- [Activity]: Task for the records below: copy exactly from the first line on, stopping once the line with "Screen dimensions: 1016x684" is copied, and leave out the pictures.

Records from a data source:
>>>

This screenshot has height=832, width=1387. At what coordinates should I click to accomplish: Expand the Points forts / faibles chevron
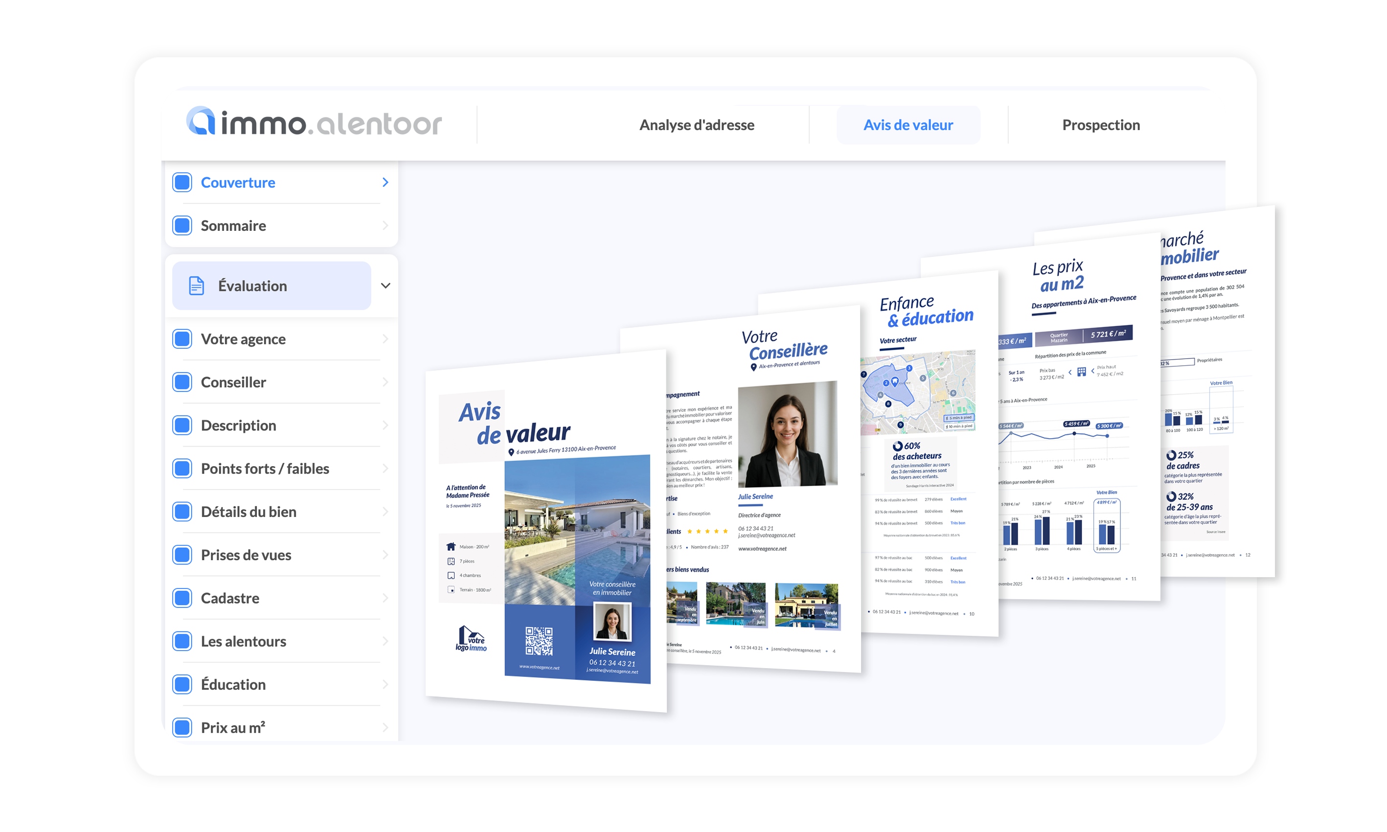385,468
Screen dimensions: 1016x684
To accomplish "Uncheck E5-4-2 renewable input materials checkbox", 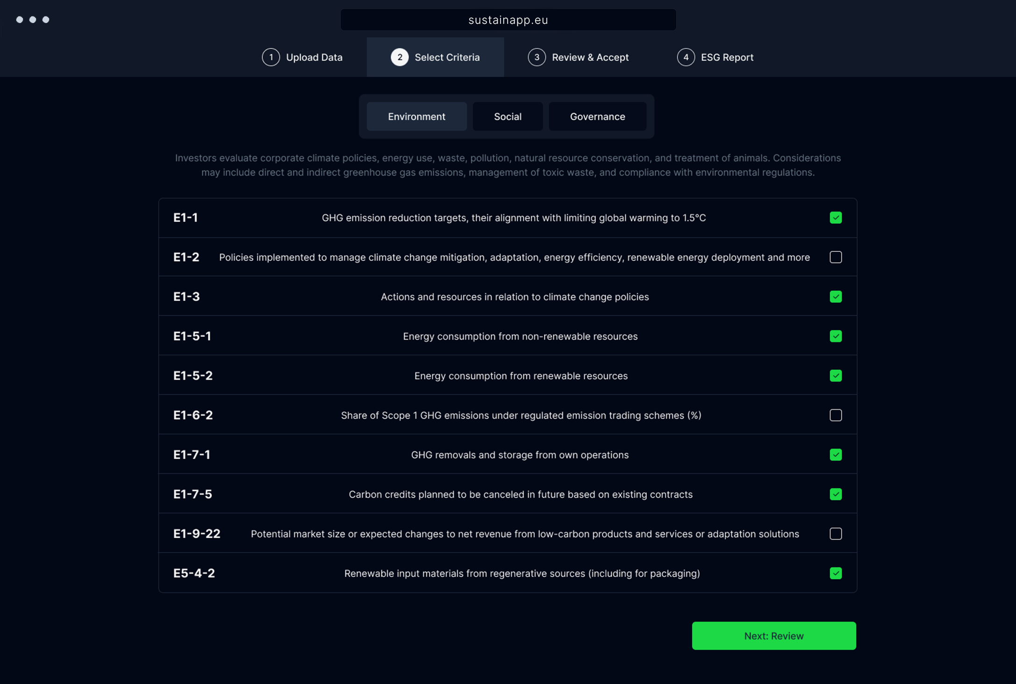I will (x=836, y=573).
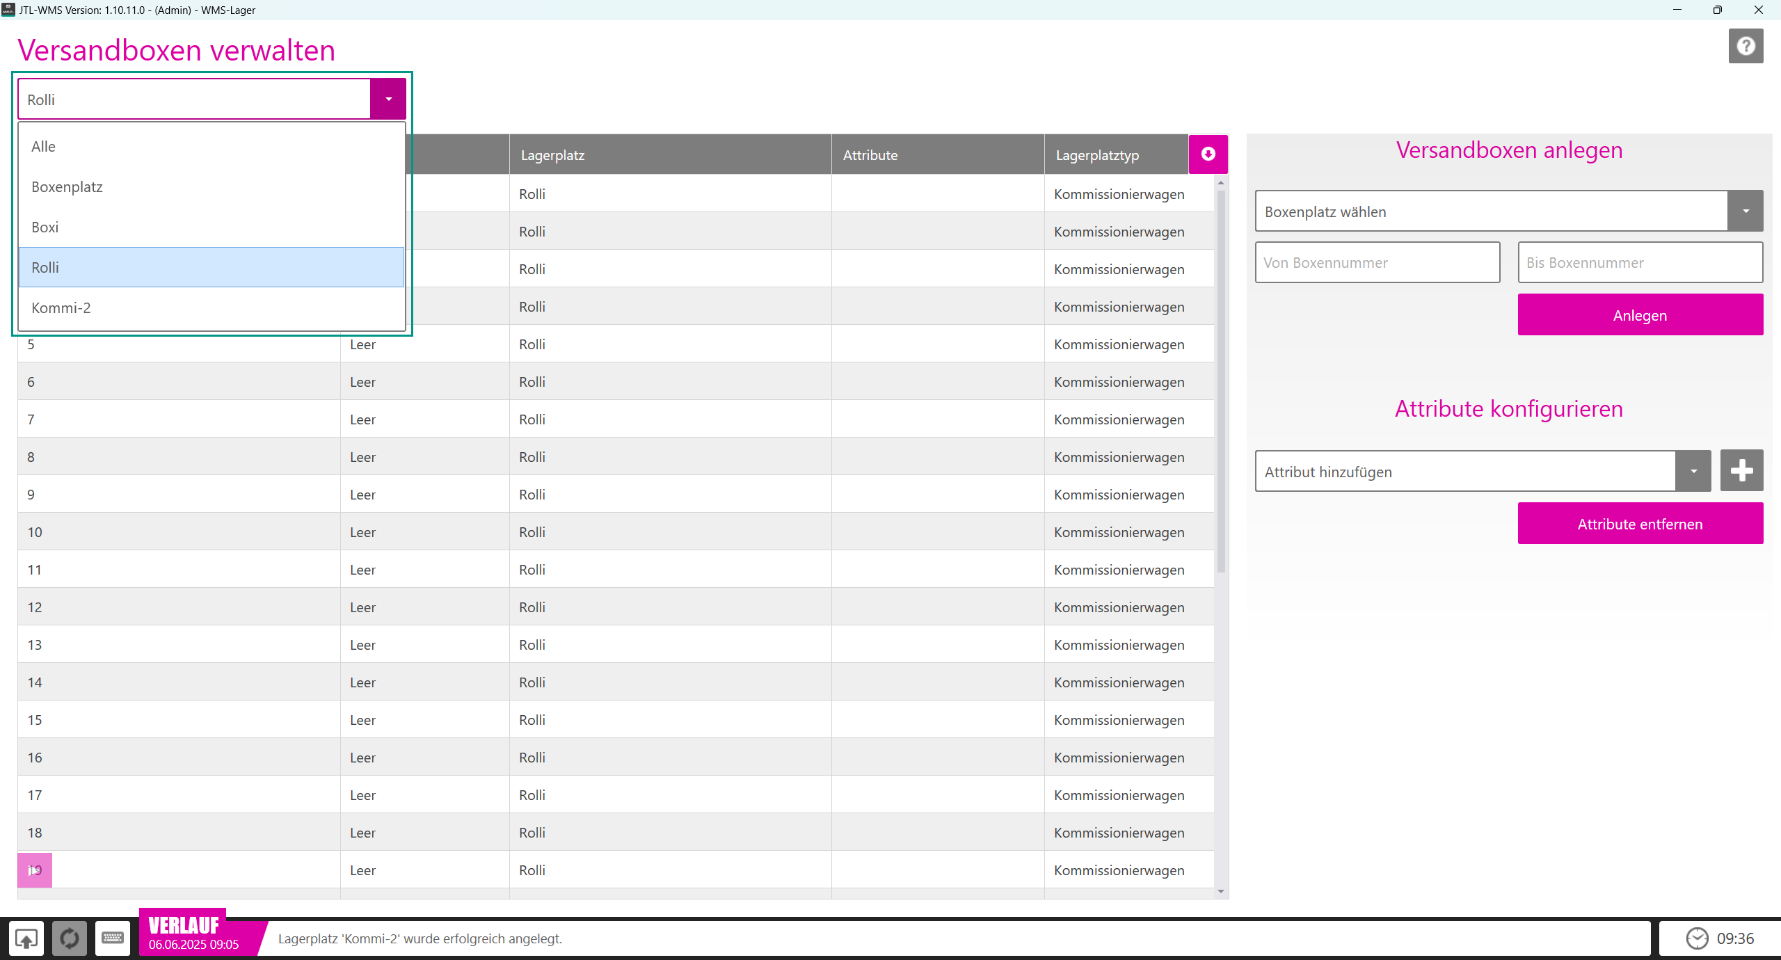Open the on-screen keyboard icon
This screenshot has height=960, width=1781.
point(113,938)
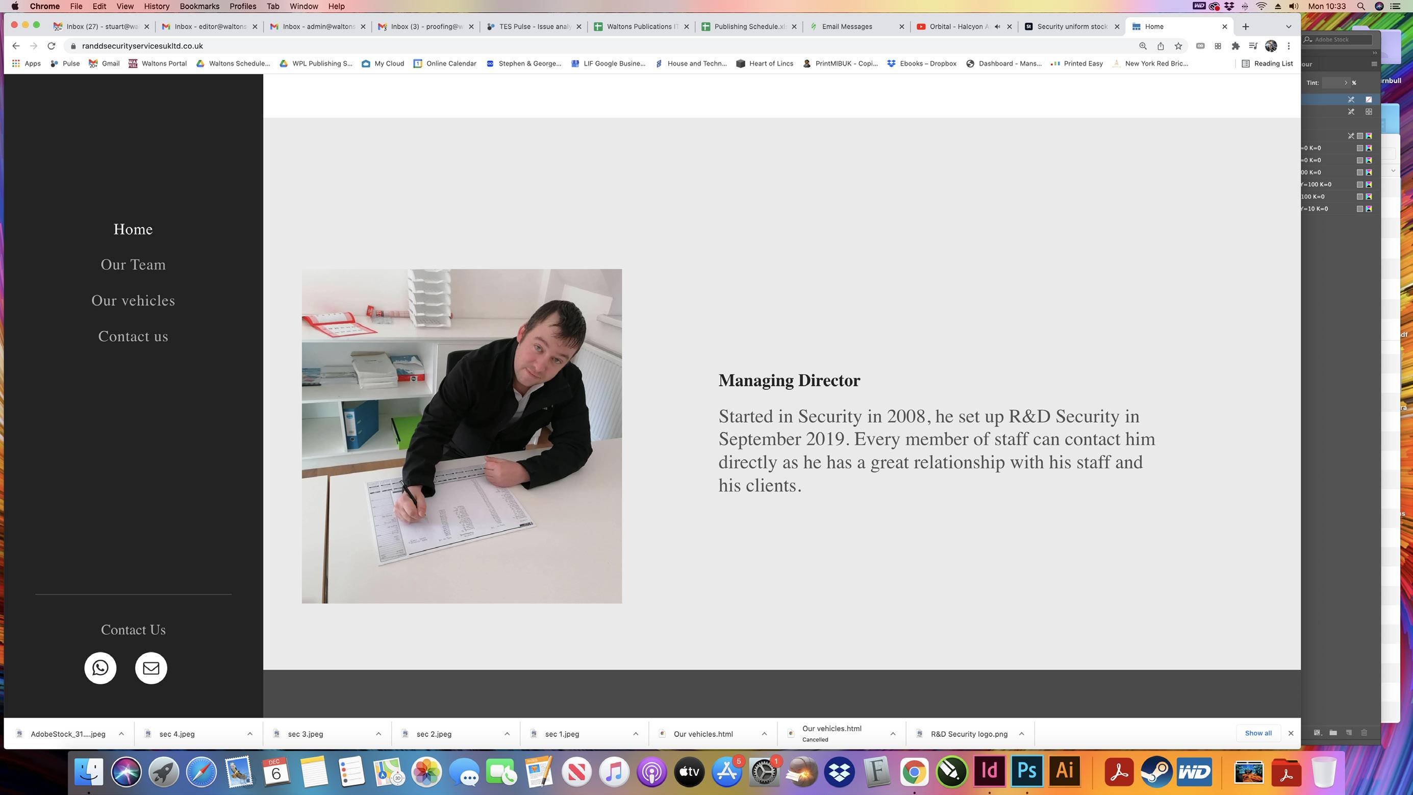Open the tab search chevron

[1288, 26]

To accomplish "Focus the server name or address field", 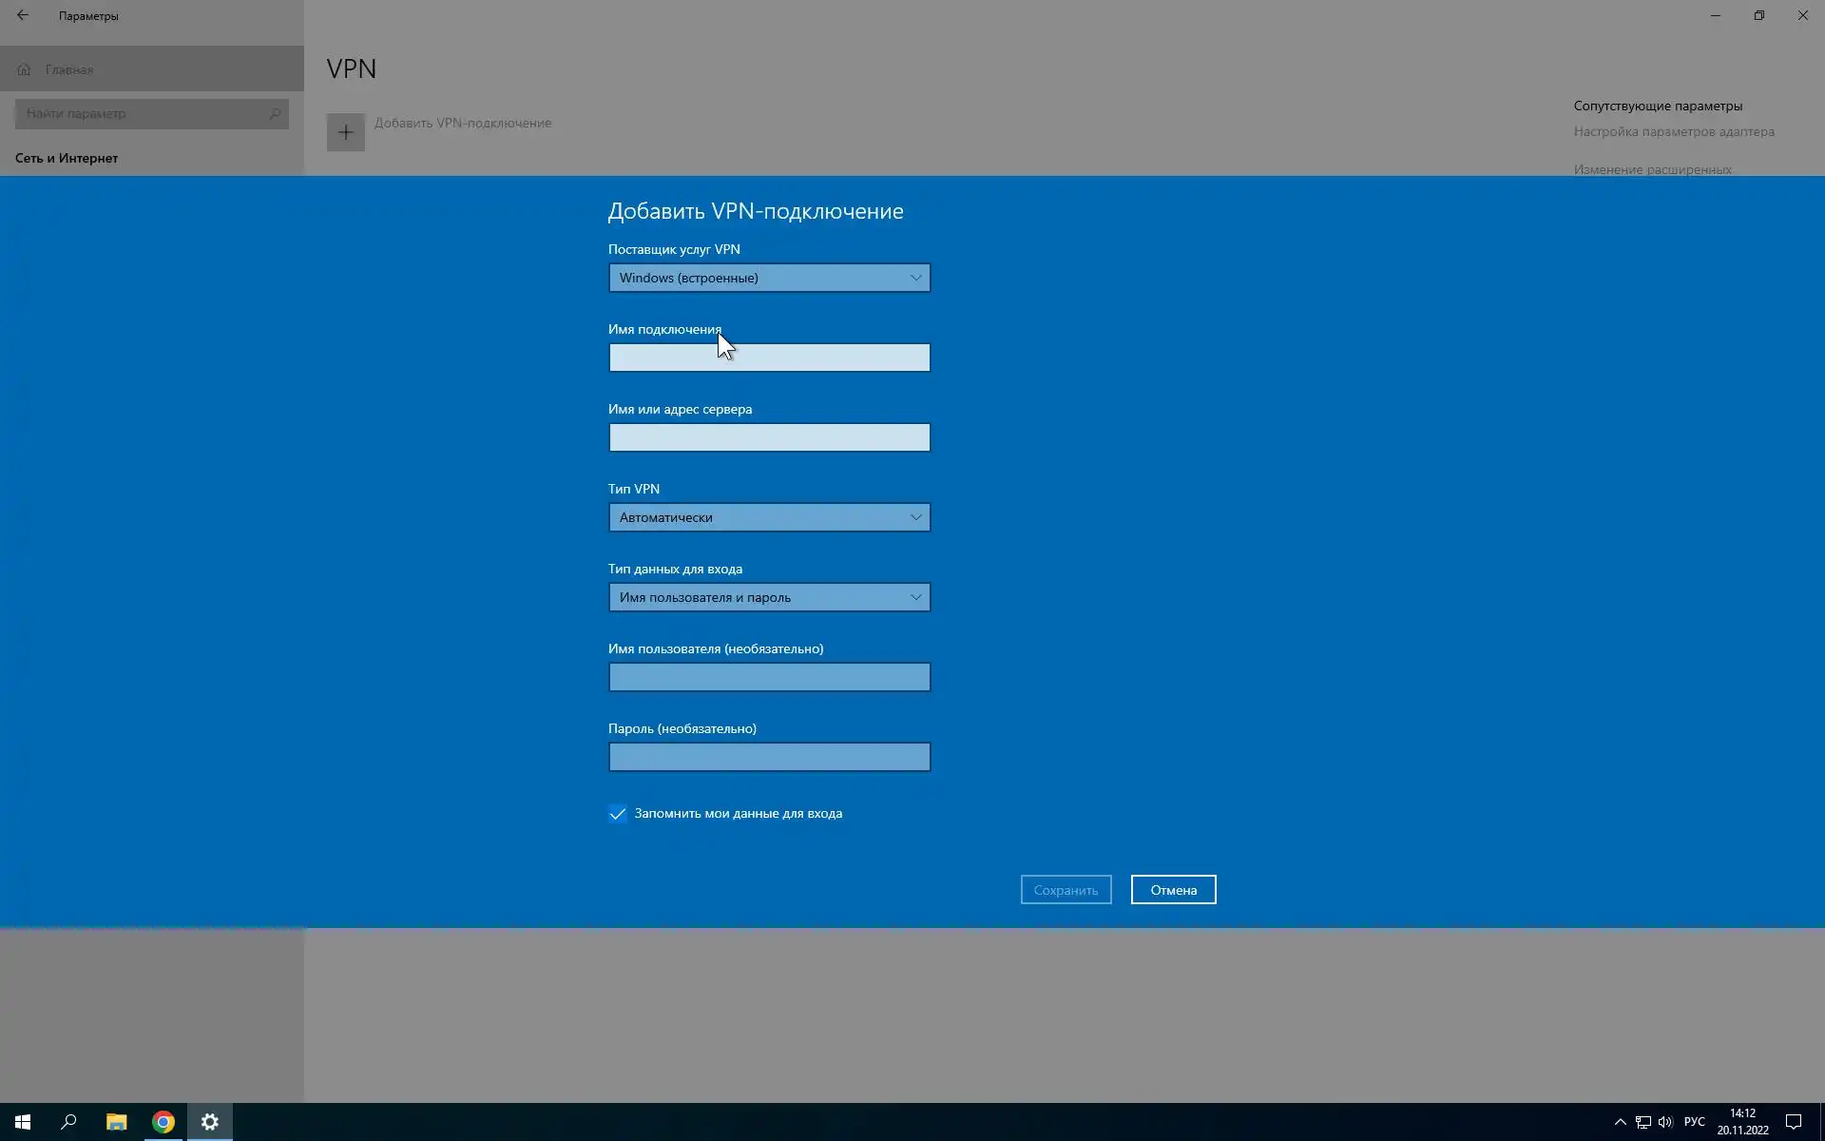I will [x=769, y=437].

<<<

- [Output of the task]:
This screenshot has height=832, width=1387. At what coordinates should I click to accomplish: Expand the Points forts / faibles chevron
385,468
Screen dimensions: 1016x684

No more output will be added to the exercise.